Source Tracking
Purpose: record where each source was discovered (which account / surface), so high-yield curators a
Source / Discovery Tracking Schema
Purpose: record where each source was discovered (which account / surface), so high-yield curators are identified and can be revisited deliberately.
Optional by design: the `discovery:` block is OPTIONAL. Its absence is normal and never an error (see §0).
Tooling: `aiwg corpus discovery-log` (record), `aiwg corpus curator-init` (scaffold PROF-S), `aiwg corpus curator-status` (yield + orphans). Read views: `by-source`, `by-curator` (rendered by `aiwg index build`).
0. Optionality & exemptions (read first)
Discovery metadata is best-effort signal, not a required field. Three cases where it is legitimately absent — none are gaps, none are flagged by audits:
| Case | State | Treatment |
|---|---|---|
| Legacy refs (inducted before source-tracking adoption) | no `discovery:` block | Normal. Not backfilled. Audits ignore. |
| Operator-direct (you brought the paper/source directly) | `surface: direct`, `curator-id: null` (or block omitted) | First-class, curator-less. Never an orphan. |
| Curator unknown (found via search/feed with no clear account) | `surface: x-search`/`x-foryou`/…, `curator-id: null` | Surface recorded, curator left null. Fine. |
Only set a `curator-id` when a source genuinely came through a named, repeatable curator worth returning to. When in doubt, record the `surface` and leave `curator-id` null.

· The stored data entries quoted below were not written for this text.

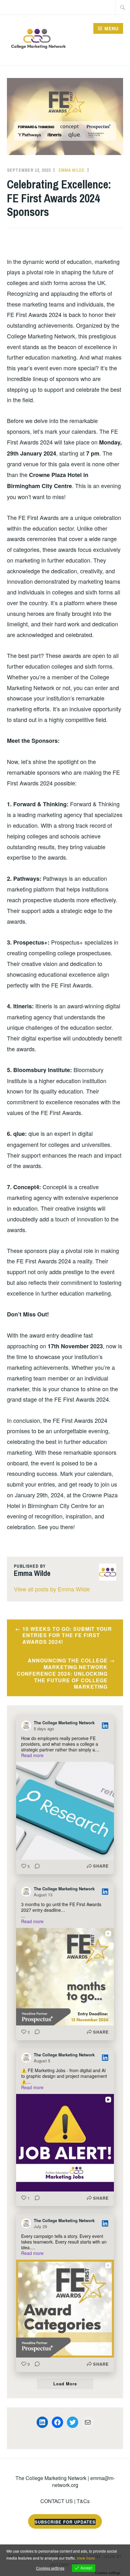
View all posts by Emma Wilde (52, 1589)
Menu (111, 28)
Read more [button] (32, 1755)
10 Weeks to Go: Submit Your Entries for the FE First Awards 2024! (67, 1635)
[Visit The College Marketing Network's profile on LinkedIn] (27, 1725)
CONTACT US (56, 2501)
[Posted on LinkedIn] (105, 1725)
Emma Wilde (72, 170)
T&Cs (83, 2501)
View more (86, 2558)
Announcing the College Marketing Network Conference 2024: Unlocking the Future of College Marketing (62, 1673)
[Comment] (35, 1866)
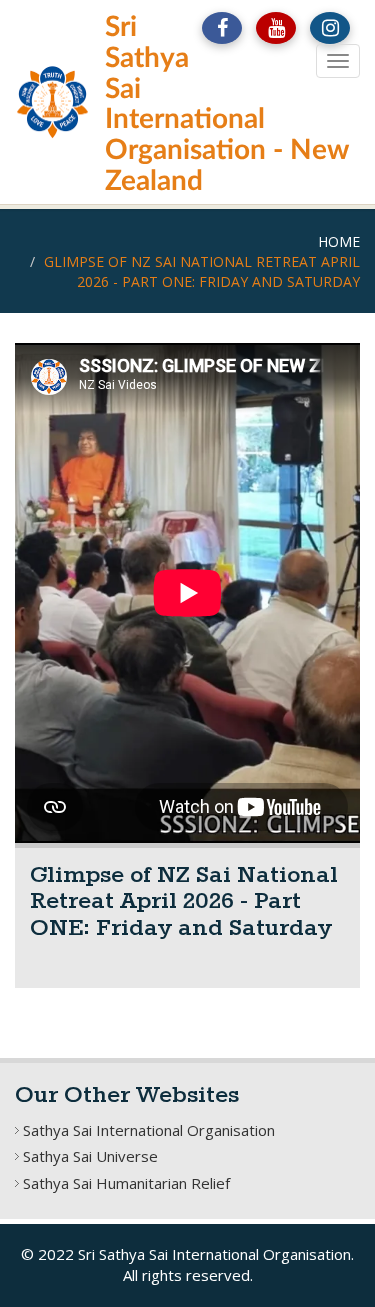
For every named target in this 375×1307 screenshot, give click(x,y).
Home (339, 241)
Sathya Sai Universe (90, 1156)
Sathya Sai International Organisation (149, 1130)
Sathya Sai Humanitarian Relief (126, 1183)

1. Per-paper: `discovery:` block (citation sidecar)
Added to `documentation/citations/REF-XXX-citations.md` frontmatter:
discovery:
date: 2026-05-25 # when the source was first surfaced
surface: x-account # controlled vocab — see below
via: "x.com/@askalphaxiv" # human-readable origin (account/URL/feed)

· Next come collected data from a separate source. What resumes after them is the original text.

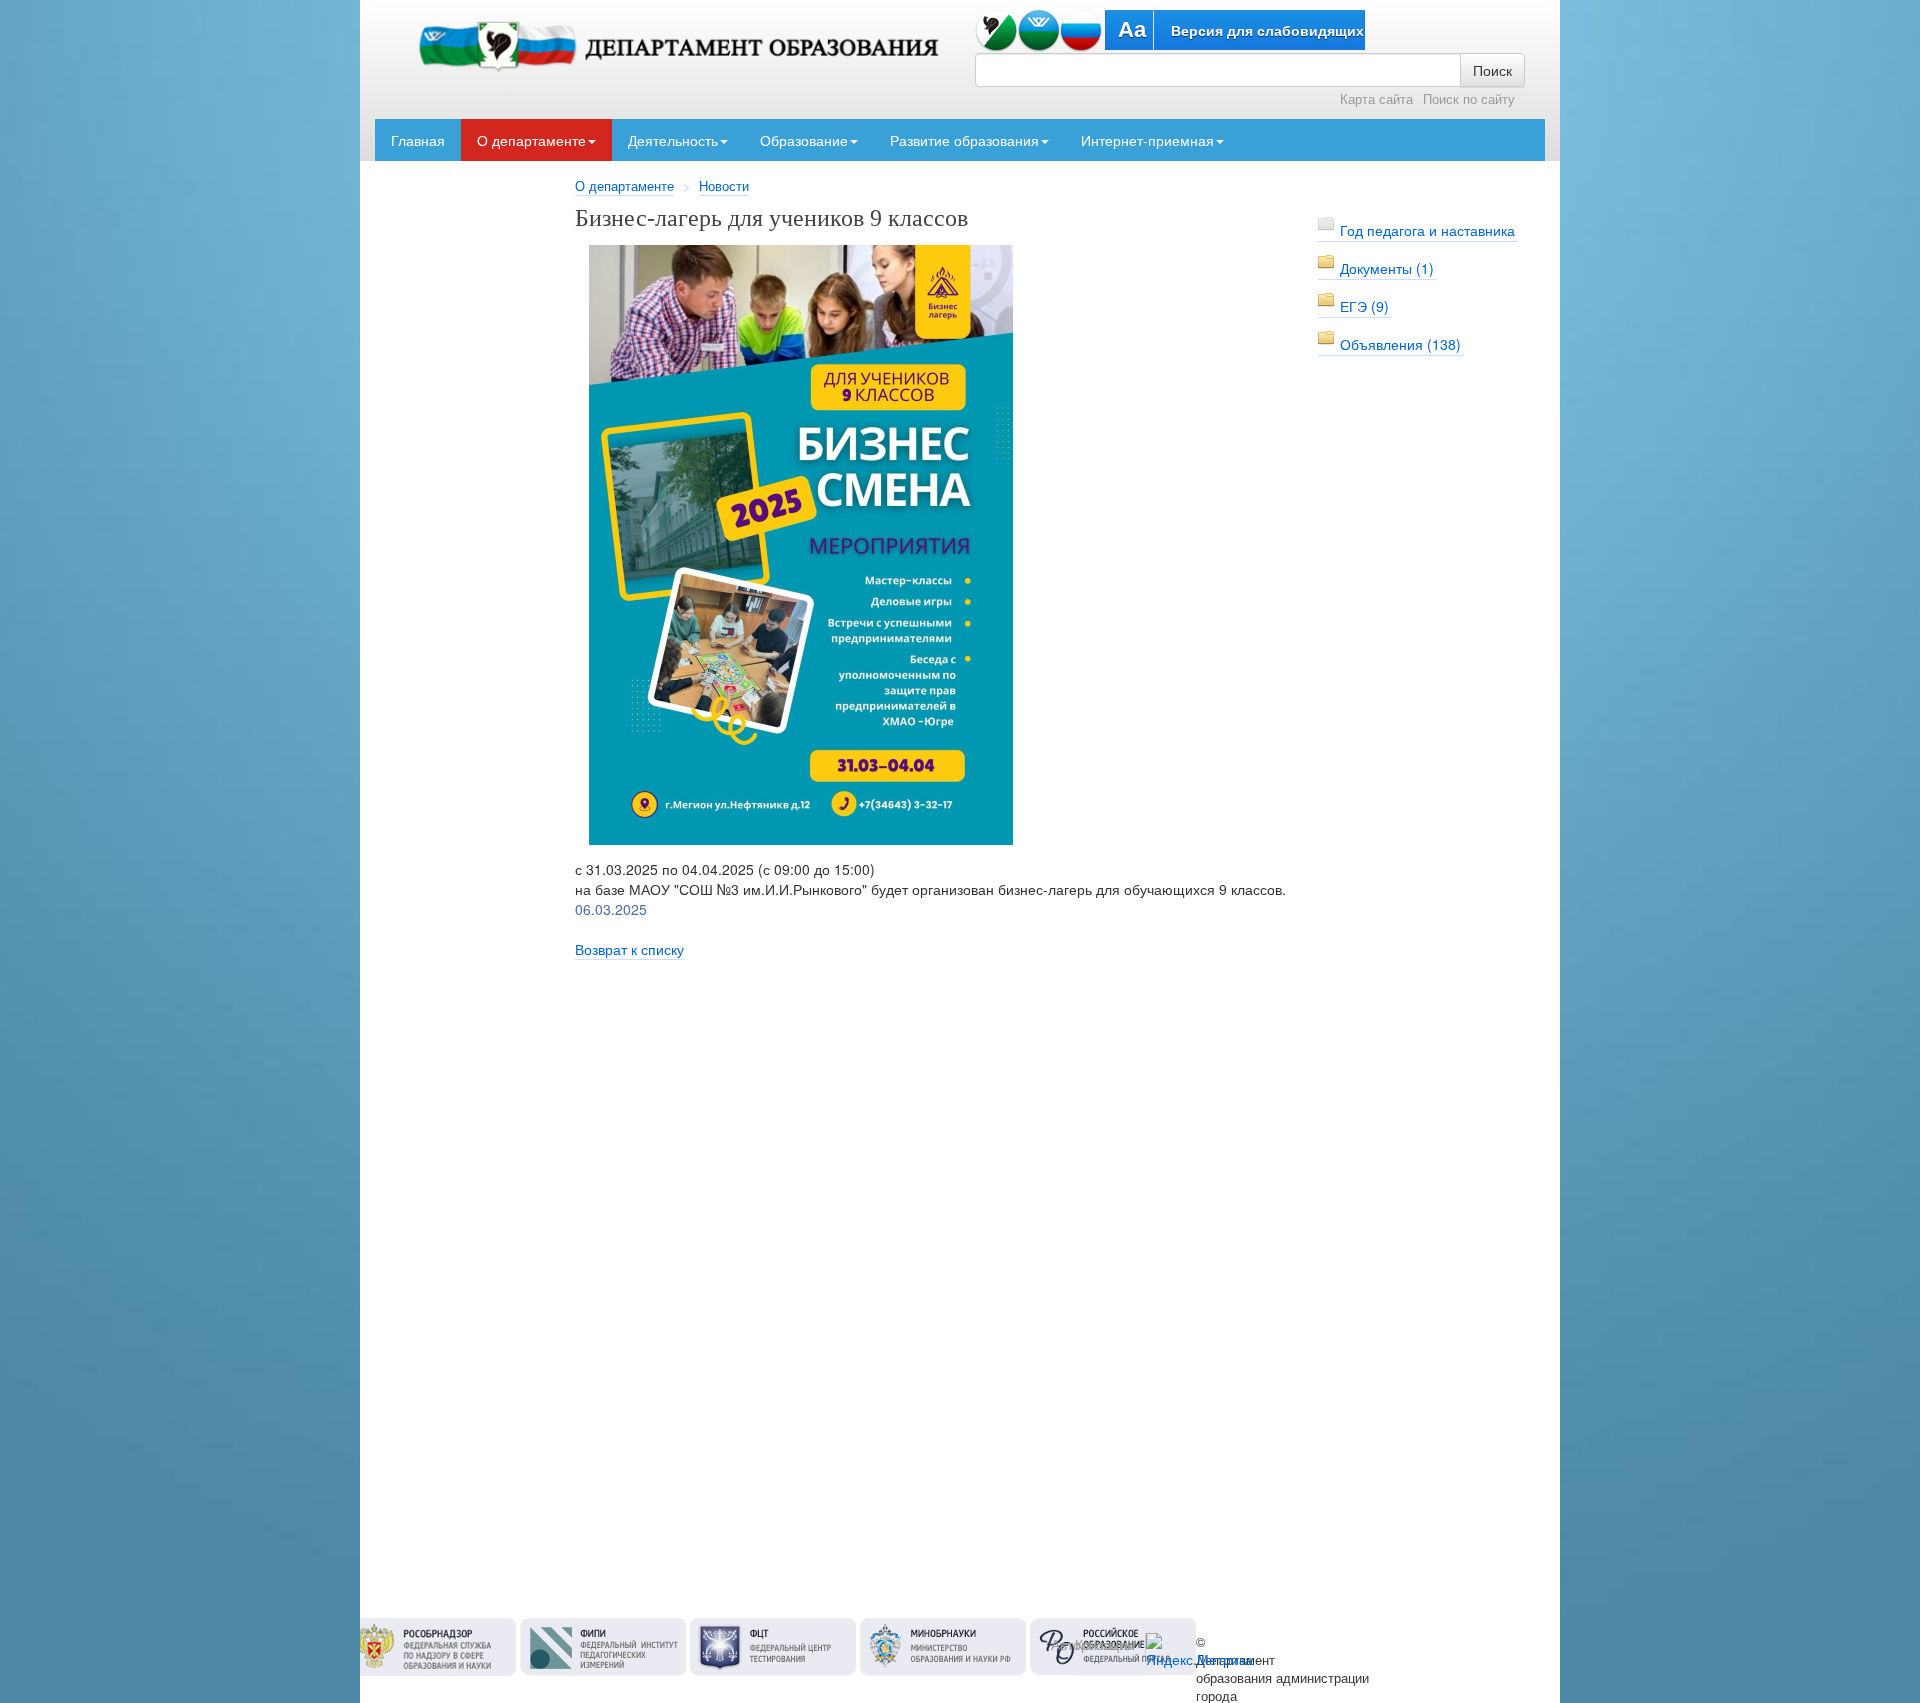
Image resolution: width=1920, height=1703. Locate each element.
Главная (418, 140)
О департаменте (531, 140)
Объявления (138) (1400, 344)
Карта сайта (1376, 99)
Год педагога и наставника (1427, 230)
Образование (804, 140)
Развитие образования (964, 140)
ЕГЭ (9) (1364, 306)
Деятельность (673, 140)
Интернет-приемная (1147, 140)
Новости (724, 186)
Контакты (1105, 1644)
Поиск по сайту (1469, 99)
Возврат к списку (629, 949)
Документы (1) (1387, 268)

curator-id: PROF-S-askalphaxiv # link to curator profile; null if no curator
harvest-batch: 2026-05-25-morning # optional: groups a harvesting session
harvested-by: claude-opus-4-7 # agent/human that performed the harvest
All fields except `date` and `surface` are optional.
`surface` controlled vocabulary
| Value | Meaning |
|---|---|
| `x-account` | A specific X account's timeline (curator) |
| `x-search` | X search results (query-driven, often no curator) |
| `x-bookmarks` | Operator's own X bookmarks |
| `x-foryou` | X "For You" algorithmic feed |
| `x-following` | X "Following" feed |
| `rss` | RSS/Atom feed |
| `newsletter` | Email newsletter / digest |
| `web` | Direct web browsing / blog |
| `referral` | Cited by / linked from another corpus paper |
| `direct` | Operator supplied directly (no discovery surface) |
Distinct from radar `sources-searched` (surfaces queried during a freshness refresh): `discovery` records the surface a paper was originally found through. They are orthogonal.
2. Curator: `PROF-S-` source profile
A `source` value in the entity-profile `type` enum, stored in `documentation/profiles/sources/PROF-S-{slug}.md` (see the `source-profile` template).
- slug = handle lowercased, leading punctuation stripped, `_`→`-` (`@_akhaliq` → `PROF-S-akhaliq`).
- `corpus-refs` = inducted REFs discovered via this curator (NOT candidates).
- `signal-quality` = curator signal density (A = paper-per-post, high relevance; … D = low), graded A–D.
- `revisit-cadence` = `daily | weekly | biweekly | monthly | on-demand`.
"Good accounts to return to" = PROF-S ranked by return-to score (inducted-ref count × avg surfaced-paper GRADE) — see `aiwg corpus curator-status`.
3. Bidirectionality + orphan rule
When a paper is inducted with `discovery.curator-id: PROF-S-x`:
1. Add the REF to `PROF-S-x` frontmatter `corpus-refs:` and its §2 "Sources Surfaced" table.
2. The sidecar's `discovery.curator-id` IS the backlink (no separate REF-doc edit).
3. Recompute the curator's yield stats.
A PROF-S referenced by a sidecar's `discovery.curator-id` but missing that REF in its `corpus-refs` is a curator orphan — flagged by `curator-status` (and `research-lint`). The check fires only when `curator-id` is set; a missing/`null`/`direct` discovery block is never an orphan (it is simply outside the discovery graph).
4. Candidate (pre-induction) curator records
Curator profiles may be seeded before their surfaced papers are inducted:
- `corpus-refs: []` (empty until induction)
- record observed candidate yield under §2 "Candidate Sources Surfaced (not yet inducted)".
- As candidates induct, move them into `corpus-refs` + the "Sources Surfaced" table.